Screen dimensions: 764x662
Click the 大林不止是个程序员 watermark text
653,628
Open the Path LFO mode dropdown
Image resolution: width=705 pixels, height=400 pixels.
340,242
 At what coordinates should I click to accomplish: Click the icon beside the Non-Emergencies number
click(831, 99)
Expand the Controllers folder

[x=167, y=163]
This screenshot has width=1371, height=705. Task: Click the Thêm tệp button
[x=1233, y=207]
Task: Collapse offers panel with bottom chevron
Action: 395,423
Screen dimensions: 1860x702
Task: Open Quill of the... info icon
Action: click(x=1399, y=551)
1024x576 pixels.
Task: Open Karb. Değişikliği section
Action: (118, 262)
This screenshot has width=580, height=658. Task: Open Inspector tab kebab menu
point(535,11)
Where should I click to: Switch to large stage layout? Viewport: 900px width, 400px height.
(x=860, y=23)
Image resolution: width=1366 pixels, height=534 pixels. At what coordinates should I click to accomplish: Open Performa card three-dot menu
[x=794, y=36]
-------
- ACTION ITEM: Please retype, without any change, the line containing "Image resolution: width=1366" and every line after it to the end of the entries above, and only those.

- WRITTEN SOLUTION:
Image resolution: width=1366 pixels, height=534 pixels. At what coordinates should I click to accomplish: Open Performa card three-dot menu
[x=794, y=36]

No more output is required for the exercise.